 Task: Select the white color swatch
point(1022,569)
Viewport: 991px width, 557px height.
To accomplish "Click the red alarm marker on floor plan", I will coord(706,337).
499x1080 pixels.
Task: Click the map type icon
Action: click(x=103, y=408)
^^^^^^^^^^^^^^^^
WORK INSTRUCTION — Go through the records and repeat each one exactly as written.

EXERCISE SOLUTION —
 Task: Select the white color swatch
point(1022,569)
Viewport: 991px width, 557px height.
To accomplish "Click the red alarm marker on floor plan", I will coord(706,337).
499x1080 pixels.
Task: Click the map type icon
Action: click(x=103, y=408)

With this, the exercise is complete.